Task description - How many lines below include the word "will"? State that number and nothing else.

(Collection entries)
• • • •

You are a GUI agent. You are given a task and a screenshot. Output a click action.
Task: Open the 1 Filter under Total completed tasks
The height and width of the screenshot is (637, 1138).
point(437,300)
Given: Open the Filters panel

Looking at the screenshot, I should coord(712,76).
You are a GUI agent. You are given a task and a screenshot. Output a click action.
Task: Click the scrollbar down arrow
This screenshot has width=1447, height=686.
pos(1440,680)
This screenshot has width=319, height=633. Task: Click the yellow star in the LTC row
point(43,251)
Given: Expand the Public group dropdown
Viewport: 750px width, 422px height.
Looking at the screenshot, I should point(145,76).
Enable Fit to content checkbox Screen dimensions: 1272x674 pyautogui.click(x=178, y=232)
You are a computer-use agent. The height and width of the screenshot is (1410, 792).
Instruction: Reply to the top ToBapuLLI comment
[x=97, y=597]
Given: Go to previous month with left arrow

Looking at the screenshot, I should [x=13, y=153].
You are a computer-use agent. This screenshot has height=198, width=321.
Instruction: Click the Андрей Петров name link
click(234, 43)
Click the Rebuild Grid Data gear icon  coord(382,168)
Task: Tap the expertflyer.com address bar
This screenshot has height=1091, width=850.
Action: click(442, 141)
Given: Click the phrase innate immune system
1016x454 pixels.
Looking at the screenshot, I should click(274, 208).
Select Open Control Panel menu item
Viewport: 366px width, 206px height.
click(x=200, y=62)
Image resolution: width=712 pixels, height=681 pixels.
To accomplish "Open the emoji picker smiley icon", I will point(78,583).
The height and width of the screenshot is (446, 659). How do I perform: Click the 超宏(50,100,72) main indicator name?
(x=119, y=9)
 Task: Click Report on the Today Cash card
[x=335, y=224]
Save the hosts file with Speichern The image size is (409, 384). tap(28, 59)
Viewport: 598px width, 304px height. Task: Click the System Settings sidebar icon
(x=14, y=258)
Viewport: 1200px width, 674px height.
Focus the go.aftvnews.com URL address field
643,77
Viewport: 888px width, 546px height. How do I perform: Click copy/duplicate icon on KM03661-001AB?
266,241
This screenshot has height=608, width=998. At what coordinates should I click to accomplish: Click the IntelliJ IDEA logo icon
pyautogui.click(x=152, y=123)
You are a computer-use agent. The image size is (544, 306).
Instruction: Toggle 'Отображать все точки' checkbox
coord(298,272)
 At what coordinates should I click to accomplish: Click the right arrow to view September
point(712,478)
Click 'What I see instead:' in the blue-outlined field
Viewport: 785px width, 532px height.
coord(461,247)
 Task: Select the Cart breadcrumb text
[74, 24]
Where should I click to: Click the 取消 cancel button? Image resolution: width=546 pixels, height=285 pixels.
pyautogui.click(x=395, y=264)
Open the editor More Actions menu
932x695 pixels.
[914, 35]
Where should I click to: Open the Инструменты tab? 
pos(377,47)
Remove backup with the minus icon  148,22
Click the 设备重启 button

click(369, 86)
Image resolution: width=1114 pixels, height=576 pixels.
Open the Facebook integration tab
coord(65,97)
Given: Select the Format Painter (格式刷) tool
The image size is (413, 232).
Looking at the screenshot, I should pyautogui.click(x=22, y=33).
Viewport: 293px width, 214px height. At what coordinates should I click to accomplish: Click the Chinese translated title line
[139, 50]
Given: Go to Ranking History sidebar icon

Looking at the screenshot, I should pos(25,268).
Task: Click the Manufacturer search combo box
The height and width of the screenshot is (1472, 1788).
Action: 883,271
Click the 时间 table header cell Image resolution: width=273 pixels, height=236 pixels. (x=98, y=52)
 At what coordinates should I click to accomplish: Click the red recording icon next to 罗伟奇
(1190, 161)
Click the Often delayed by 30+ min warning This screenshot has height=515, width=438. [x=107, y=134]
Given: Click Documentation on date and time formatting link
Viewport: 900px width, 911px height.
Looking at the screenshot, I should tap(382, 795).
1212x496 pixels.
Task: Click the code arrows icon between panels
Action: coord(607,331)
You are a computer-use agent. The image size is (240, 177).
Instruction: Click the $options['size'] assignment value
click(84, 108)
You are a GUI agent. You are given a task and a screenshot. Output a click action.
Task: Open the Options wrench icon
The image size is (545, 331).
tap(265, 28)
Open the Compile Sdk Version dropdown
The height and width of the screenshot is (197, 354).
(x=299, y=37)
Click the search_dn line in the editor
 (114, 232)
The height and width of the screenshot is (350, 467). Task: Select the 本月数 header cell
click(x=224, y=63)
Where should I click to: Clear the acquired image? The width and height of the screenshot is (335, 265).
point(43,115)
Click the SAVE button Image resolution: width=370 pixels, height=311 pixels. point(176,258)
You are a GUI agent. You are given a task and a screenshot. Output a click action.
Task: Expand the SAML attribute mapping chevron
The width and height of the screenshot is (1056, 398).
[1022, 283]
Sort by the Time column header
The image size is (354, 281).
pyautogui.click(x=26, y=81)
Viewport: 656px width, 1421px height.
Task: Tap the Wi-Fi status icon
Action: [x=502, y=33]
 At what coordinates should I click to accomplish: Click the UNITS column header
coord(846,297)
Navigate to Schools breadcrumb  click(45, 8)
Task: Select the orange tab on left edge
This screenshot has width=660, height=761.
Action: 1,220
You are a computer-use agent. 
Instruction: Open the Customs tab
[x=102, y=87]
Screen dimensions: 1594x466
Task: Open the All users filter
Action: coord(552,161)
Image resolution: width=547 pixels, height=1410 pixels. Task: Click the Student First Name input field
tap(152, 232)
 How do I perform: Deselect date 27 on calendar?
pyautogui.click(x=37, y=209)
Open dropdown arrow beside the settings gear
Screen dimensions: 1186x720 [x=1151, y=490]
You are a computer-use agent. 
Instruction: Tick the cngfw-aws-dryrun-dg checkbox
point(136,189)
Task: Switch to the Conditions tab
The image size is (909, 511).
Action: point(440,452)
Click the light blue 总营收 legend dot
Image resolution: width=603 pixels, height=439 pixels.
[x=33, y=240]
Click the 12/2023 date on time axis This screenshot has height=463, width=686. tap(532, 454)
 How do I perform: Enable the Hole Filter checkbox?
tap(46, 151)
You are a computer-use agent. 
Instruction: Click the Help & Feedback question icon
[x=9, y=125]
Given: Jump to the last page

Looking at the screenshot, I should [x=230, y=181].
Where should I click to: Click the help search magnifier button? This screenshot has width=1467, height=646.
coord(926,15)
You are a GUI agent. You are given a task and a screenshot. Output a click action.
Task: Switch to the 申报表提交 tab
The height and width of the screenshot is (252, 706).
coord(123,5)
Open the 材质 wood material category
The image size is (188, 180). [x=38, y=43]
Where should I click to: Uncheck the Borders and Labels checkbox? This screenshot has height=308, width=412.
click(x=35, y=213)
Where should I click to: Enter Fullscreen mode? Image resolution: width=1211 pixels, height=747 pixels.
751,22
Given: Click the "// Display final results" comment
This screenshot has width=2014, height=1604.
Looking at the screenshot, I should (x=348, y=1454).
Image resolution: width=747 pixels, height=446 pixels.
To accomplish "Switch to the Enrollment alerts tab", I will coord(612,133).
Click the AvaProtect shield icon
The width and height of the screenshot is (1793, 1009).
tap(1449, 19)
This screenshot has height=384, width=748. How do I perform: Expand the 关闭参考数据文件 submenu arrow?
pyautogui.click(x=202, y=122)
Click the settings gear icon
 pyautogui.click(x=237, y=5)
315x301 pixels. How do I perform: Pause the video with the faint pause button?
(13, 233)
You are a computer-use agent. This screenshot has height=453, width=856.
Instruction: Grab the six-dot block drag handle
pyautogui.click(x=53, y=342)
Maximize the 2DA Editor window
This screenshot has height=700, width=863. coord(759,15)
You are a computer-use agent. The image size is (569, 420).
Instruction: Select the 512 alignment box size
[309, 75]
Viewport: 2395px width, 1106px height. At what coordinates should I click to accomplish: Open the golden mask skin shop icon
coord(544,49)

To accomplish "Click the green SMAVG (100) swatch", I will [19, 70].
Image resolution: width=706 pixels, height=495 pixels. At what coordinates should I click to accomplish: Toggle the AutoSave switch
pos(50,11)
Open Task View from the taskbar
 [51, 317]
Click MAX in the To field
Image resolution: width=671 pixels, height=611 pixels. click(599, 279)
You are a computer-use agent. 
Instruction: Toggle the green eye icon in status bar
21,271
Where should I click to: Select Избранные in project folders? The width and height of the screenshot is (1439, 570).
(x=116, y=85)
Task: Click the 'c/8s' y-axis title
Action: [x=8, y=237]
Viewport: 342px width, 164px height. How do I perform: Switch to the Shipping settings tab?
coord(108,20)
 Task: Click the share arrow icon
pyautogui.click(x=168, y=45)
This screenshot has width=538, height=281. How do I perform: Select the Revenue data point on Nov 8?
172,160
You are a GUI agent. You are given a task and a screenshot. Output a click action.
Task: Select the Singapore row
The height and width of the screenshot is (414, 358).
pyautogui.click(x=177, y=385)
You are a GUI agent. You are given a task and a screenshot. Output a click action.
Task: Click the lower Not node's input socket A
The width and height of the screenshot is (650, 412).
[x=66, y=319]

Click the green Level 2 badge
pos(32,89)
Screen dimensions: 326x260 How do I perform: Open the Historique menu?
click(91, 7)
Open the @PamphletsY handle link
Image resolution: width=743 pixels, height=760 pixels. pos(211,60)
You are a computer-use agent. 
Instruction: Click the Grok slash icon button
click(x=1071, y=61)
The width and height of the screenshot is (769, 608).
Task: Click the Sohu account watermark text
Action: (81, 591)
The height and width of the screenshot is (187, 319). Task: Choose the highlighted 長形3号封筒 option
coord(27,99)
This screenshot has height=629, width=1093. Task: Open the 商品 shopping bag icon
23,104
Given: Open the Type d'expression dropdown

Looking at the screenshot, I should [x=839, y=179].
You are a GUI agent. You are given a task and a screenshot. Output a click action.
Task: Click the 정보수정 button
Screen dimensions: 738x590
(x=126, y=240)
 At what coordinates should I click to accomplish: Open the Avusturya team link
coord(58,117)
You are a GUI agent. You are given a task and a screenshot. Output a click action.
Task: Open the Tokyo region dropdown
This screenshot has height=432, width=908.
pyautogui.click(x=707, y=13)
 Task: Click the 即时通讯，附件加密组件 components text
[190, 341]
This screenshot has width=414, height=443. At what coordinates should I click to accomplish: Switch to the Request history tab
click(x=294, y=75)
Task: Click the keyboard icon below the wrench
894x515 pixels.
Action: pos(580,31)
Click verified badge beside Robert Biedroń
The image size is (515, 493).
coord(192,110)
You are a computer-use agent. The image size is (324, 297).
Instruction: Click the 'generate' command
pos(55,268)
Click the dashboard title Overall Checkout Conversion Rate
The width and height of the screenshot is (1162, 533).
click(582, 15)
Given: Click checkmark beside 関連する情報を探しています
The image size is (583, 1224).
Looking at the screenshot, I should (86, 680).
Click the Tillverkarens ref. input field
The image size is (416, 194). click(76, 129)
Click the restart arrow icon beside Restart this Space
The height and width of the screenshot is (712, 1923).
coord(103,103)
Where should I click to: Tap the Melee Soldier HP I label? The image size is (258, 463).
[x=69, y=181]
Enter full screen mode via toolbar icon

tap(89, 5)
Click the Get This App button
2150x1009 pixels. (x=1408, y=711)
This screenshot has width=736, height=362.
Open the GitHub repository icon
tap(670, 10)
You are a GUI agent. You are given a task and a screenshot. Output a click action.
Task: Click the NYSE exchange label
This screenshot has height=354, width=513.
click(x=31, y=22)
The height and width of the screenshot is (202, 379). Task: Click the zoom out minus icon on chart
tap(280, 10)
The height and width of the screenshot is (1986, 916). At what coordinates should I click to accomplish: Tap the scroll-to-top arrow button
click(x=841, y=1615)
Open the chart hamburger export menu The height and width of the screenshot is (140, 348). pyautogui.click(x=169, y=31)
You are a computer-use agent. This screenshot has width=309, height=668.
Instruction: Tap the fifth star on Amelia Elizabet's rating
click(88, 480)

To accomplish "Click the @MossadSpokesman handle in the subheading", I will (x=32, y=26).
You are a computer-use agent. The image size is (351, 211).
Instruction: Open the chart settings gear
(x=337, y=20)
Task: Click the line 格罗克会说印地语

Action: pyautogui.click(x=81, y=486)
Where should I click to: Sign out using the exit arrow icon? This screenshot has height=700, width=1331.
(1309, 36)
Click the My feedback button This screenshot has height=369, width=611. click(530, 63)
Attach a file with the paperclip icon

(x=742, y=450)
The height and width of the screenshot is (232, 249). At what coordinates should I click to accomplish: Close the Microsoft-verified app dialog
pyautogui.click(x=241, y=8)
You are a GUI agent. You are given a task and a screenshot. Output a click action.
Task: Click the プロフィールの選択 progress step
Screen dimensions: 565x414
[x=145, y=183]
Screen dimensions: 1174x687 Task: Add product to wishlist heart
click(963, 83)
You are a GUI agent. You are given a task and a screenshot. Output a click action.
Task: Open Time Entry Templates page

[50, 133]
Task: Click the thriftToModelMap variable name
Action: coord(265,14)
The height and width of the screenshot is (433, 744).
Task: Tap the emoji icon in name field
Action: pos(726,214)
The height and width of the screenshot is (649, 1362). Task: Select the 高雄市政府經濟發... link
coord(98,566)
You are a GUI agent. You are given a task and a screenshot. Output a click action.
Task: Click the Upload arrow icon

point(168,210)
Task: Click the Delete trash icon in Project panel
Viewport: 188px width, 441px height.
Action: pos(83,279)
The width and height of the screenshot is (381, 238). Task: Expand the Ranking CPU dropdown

• • • •

Task solution - 4